**Requirement**
Please copy each line below that contains the string "computer".

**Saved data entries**
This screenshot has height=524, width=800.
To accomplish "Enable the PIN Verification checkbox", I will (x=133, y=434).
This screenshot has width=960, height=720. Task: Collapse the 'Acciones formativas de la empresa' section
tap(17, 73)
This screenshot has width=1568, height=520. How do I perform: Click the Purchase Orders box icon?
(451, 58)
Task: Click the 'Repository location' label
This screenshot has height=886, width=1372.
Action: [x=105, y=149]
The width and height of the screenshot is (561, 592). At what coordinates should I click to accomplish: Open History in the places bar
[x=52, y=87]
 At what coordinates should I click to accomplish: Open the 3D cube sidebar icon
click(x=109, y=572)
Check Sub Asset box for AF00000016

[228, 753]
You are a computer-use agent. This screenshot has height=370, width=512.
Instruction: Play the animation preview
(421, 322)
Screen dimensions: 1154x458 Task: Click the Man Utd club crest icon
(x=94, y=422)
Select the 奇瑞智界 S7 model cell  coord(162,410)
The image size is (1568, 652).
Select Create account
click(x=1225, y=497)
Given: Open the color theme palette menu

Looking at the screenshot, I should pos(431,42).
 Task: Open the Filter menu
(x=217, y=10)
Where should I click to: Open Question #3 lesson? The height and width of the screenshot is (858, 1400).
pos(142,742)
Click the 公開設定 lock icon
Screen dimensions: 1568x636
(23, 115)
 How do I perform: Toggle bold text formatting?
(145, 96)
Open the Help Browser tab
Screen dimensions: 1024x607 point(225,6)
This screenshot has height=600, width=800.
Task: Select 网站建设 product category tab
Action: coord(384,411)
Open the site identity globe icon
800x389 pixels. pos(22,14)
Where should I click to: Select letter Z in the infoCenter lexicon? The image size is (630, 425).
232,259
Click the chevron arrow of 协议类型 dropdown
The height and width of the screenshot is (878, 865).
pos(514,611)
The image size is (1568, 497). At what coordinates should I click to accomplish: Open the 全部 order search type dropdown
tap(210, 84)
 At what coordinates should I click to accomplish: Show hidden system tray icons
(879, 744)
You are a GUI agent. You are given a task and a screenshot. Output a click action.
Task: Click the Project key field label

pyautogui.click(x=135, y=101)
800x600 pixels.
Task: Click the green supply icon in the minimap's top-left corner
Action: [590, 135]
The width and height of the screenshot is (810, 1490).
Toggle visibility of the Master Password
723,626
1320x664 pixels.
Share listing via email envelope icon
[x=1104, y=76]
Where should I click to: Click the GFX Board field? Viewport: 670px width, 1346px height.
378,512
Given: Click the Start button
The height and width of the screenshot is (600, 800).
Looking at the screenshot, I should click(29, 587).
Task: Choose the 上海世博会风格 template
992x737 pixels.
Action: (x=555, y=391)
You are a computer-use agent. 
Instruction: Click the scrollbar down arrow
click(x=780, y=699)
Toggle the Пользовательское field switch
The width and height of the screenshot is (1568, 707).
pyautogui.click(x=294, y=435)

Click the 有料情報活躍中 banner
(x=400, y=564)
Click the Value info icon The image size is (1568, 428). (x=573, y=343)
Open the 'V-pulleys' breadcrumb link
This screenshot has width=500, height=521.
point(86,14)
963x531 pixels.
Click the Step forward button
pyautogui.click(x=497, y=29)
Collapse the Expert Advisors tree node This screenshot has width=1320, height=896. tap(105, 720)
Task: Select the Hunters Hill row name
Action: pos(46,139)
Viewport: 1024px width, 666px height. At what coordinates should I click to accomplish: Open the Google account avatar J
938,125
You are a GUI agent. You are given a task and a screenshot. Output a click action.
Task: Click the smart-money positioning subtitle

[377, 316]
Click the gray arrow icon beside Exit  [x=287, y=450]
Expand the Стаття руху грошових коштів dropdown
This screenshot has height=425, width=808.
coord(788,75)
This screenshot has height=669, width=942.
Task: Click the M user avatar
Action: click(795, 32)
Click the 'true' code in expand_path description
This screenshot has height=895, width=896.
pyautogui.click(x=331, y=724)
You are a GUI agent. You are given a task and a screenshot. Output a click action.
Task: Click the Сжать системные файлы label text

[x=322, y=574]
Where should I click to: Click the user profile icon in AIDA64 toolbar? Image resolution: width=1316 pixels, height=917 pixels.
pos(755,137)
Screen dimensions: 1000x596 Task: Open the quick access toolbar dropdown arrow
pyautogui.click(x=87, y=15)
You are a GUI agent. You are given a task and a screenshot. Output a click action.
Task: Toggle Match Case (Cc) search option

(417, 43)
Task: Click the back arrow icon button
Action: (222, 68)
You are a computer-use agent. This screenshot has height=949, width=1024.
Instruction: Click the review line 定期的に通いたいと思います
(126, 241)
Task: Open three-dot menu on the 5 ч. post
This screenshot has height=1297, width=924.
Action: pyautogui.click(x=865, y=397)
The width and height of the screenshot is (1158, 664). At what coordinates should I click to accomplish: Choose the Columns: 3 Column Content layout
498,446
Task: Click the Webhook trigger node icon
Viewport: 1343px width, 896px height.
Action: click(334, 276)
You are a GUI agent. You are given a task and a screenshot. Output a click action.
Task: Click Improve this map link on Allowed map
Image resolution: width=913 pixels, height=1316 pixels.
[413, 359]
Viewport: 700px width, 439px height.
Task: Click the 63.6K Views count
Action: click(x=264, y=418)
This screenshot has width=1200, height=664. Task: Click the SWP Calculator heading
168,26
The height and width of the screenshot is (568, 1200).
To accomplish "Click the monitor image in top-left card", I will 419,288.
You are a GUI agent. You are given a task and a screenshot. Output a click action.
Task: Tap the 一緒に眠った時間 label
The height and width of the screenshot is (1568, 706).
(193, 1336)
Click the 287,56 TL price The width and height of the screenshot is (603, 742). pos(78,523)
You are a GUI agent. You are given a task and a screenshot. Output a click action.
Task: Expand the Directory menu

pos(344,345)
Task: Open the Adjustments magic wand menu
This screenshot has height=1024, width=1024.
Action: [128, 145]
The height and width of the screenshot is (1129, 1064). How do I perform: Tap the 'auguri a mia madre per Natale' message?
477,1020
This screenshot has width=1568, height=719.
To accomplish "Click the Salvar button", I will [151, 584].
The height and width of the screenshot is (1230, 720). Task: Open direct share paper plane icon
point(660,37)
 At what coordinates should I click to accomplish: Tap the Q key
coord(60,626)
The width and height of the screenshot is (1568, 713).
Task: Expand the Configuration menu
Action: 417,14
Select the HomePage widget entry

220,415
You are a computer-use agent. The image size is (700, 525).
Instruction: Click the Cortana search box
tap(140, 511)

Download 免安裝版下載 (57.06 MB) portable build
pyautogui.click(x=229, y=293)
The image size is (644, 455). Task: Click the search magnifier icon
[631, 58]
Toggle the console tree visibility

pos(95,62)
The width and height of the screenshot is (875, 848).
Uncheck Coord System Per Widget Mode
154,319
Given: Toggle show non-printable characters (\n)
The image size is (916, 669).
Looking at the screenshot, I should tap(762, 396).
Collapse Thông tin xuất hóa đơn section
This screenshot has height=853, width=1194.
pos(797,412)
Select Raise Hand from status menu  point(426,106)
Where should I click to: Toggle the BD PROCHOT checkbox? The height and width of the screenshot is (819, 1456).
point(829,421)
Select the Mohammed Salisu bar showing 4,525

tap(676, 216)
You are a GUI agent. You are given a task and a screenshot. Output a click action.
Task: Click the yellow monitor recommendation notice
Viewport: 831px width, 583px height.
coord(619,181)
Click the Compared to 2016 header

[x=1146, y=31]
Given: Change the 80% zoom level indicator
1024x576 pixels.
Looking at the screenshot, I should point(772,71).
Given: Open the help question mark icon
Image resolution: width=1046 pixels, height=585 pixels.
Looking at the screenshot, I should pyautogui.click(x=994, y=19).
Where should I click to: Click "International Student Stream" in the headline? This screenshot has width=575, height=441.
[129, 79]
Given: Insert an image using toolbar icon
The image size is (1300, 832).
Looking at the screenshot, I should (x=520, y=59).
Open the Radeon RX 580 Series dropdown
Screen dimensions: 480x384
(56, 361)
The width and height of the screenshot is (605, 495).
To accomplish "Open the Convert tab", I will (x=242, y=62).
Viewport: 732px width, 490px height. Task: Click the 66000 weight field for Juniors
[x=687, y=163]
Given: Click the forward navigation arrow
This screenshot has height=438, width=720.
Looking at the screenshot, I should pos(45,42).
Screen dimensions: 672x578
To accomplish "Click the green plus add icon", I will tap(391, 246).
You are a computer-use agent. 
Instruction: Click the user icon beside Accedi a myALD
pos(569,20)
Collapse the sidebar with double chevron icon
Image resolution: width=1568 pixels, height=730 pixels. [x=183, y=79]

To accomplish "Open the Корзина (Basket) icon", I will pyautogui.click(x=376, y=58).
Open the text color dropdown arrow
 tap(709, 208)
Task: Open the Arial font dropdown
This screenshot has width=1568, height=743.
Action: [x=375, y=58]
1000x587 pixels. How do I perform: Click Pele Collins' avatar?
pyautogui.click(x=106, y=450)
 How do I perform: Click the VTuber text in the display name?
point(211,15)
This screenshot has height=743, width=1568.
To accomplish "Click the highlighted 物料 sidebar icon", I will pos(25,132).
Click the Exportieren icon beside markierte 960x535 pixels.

**Completed task**
You are a computer-use agent. This screenshot has height=370, width=512.
You are a computer-use agent. 
You are a computer-use agent. This screenshot has height=949, width=1024.
You are a computer-use agent. The image size is (700, 525).
You are a computer-use agent. 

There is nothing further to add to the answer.